EXERCISE MATERIALS Start Marker

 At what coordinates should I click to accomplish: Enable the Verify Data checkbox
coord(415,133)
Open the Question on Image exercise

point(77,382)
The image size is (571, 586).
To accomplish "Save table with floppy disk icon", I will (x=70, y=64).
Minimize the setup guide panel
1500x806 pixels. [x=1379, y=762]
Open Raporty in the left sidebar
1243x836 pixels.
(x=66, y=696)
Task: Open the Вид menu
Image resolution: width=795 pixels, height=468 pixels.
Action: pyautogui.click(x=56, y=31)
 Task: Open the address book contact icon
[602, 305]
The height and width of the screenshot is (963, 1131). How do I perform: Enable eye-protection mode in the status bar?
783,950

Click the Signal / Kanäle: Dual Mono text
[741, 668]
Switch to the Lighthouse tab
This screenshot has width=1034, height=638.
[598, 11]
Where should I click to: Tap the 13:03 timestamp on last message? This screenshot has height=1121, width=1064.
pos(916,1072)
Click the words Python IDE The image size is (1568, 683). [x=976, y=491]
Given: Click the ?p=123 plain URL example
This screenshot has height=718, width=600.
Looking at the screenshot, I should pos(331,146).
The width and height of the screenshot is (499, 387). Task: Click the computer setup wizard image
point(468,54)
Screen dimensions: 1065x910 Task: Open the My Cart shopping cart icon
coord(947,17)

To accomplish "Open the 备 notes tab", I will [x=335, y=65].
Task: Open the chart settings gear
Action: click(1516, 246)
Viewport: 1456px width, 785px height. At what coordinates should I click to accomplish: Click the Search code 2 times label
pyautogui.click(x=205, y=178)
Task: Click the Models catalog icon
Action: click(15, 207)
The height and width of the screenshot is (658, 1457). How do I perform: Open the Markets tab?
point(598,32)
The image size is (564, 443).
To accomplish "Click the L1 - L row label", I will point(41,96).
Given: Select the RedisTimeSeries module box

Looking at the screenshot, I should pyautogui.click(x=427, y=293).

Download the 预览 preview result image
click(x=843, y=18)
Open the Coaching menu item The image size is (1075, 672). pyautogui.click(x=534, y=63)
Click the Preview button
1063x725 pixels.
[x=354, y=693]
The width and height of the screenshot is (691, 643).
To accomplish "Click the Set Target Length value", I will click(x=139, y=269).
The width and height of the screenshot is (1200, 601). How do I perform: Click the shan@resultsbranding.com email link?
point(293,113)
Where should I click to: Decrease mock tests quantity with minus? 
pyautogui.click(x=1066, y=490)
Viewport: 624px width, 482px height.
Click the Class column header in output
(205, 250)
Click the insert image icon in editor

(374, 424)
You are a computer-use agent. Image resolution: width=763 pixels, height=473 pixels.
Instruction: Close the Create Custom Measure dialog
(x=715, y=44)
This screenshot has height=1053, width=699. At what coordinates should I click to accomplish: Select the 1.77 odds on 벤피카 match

EXERCISE MATERIALS End Marker

■ BRIEF: Whenever the word "size" occurs in a line of the listing above, return that line.

■ ANSWER:
The image size is (571, 586).
Click the words Python IDE The image size is (1568, 683). [x=976, y=491]
The image size is (564, 443).
Open the Coaching menu item The image size is (1075, 672). pyautogui.click(x=534, y=63)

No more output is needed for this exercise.